Gabriel Nussbaum and Elizabeth Wood, left, met at the Hamptons International Film Festival in 2005.
Gabriel Nussbaum and Elizabeth Wood, left, met at the Hamptons International Film Festival in 2005.

    The Hamptons International Film Festival always provides a lively time for attendees and an intense creative atmosphere for filmmakers. With lots of chatter and endless parties to attend, it is surprising more filmmakers don’t fall in love.

    One couple that did in 2005, Gabriel Nussbaum and Elizabeth Wood, are back in East Hampton to show their respective short films, in his case “How It Ended” and in hers “Loft.” They have since been married, in Amagansett in 2009 at his parents’ house, and have started their own production company, Bank Street Films. His parents are Jeremy Nussbaum and Charline Spektor, who own the BookHampton chain of bookstores on the South Fork.

    In 2007, the couple produced a documentary together based on their work in New Orleans after Hurricane Katrina, “Wade in the Water Children.” The films here this year are rather different. Both feature somewhat intense psycho-sexual situations and have rather unusual denouements. Each is satisfyingly punchy in its delivery and economy of storytelling.

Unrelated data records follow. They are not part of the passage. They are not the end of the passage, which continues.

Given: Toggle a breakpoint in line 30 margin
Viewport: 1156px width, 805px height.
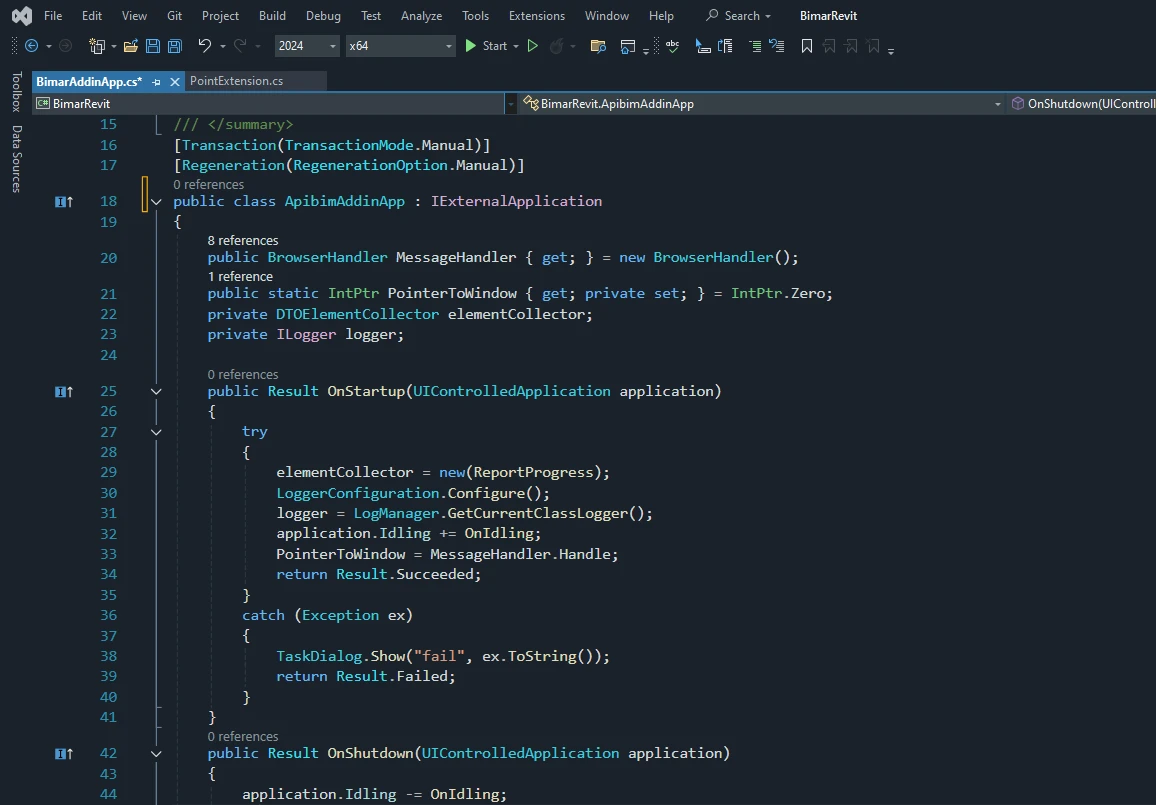Looking at the screenshot, I should (x=63, y=493).
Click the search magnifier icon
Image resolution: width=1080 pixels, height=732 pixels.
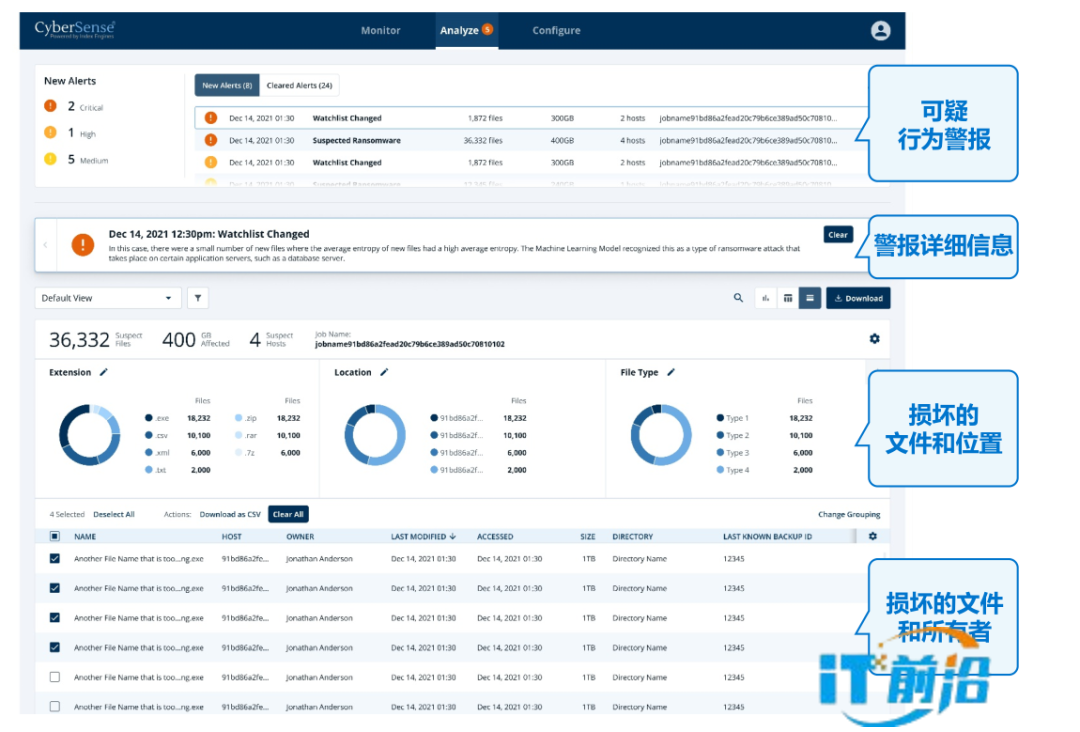point(739,298)
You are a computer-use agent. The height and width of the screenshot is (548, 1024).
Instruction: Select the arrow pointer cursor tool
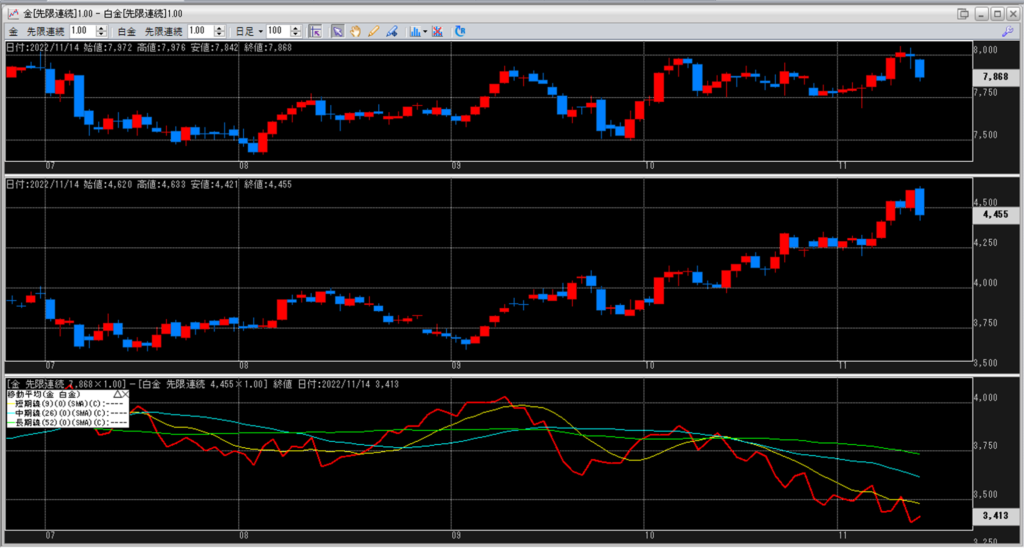(337, 31)
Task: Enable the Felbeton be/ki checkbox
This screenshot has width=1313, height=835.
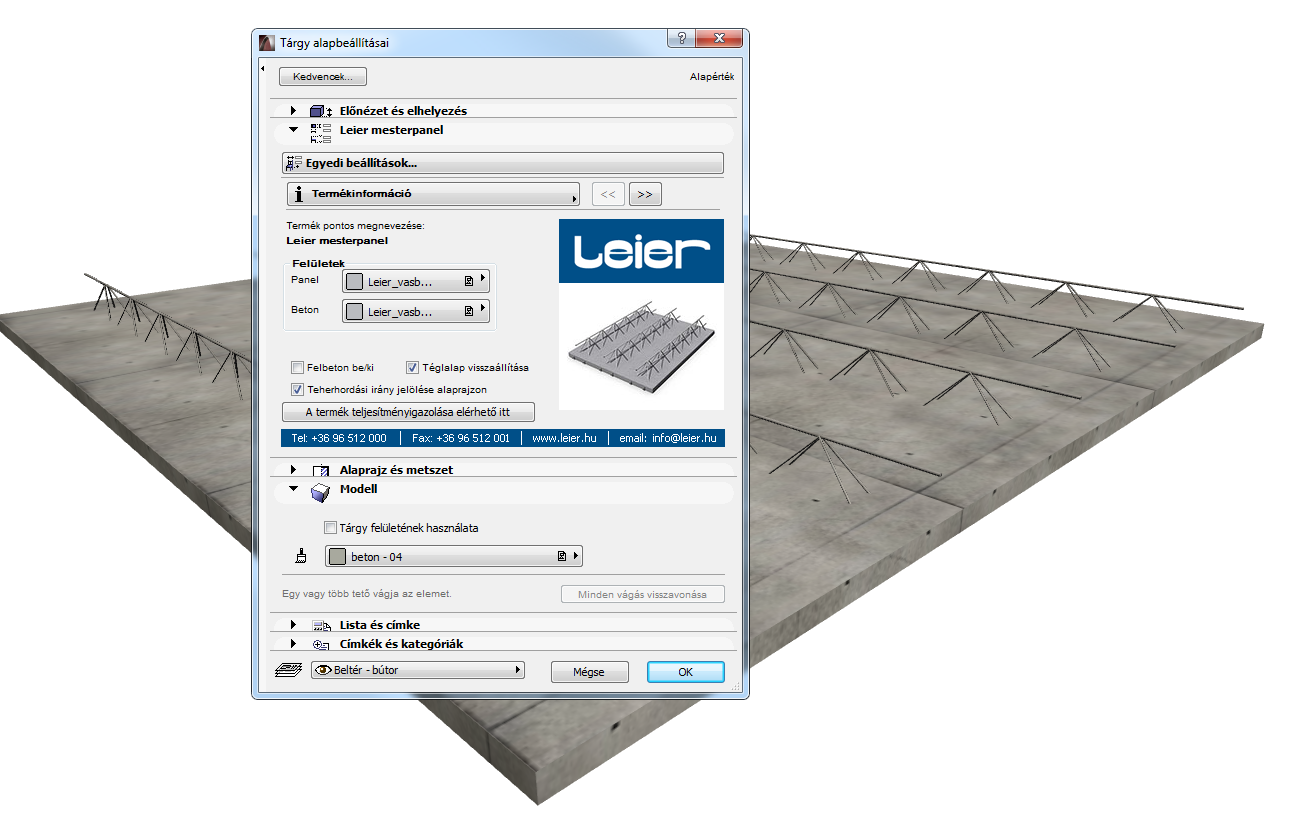Action: point(297,367)
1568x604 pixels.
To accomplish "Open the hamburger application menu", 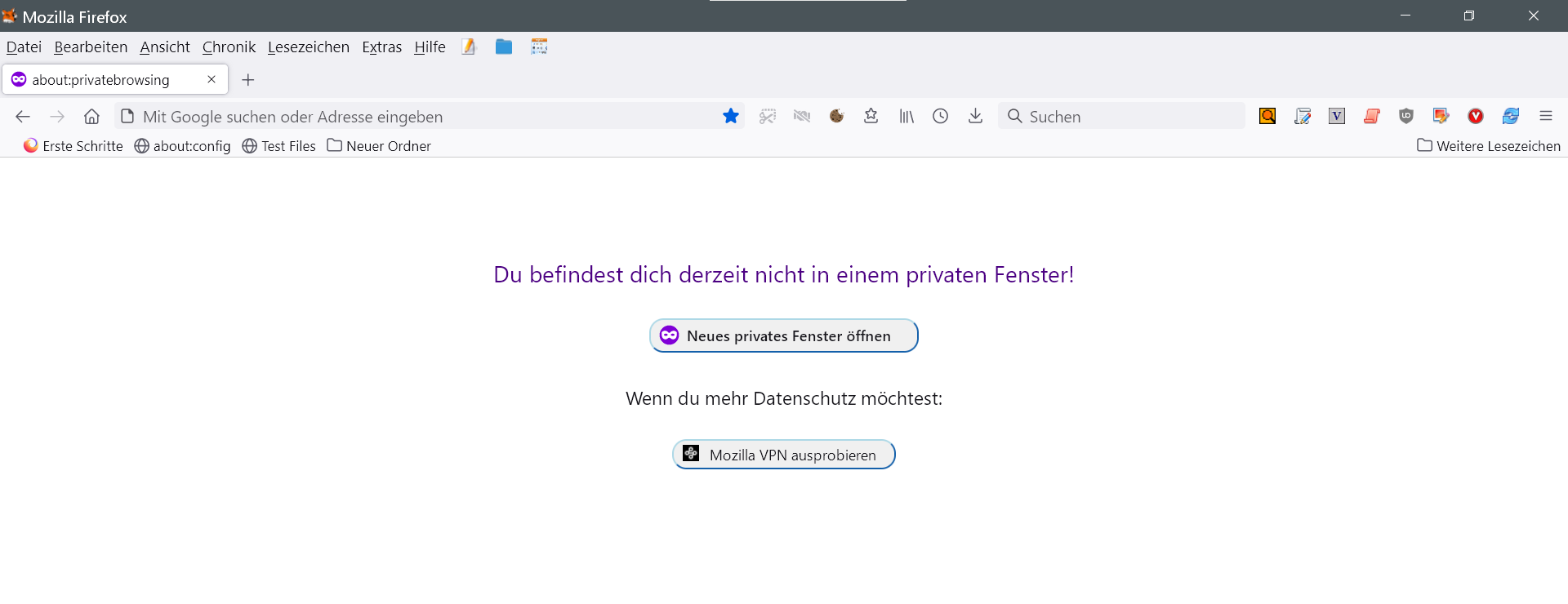I will 1545,116.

    Mr. Nussbaum’s is based on a James Salter short story and was filmed in his parents’ house and the American Hotel. A comfortable couple, whose female half is obviously very sick, invite a younger woman friend to dinner and take part in what is expected to be their final act as a couple. What appears to be a straightforward tear-jerker, however, comes with some rather tart plot twists.

    In “Loft,” Ms. Wood explores the distance that occurs between couples who seem to have everything going for them from the outside and the strange closeness that can occur between strangers. A beautiful apartment in a sketchy Brooklyn neighborhood takes a central role as what holds a couple together but could also be its undoing. The film is a treatment for a larger project and is intriguing enough to leave an audience wanting more.

    “Loft” will screen in East Hampton on Saturday at 10:45 p.m. and Monday at 8:45 p.m. “How It Ended,” which is part of the East End Shorts program, will be screened in East Hampton on Saturday at 10:30 a.m. and Monday at 6:30 p.m.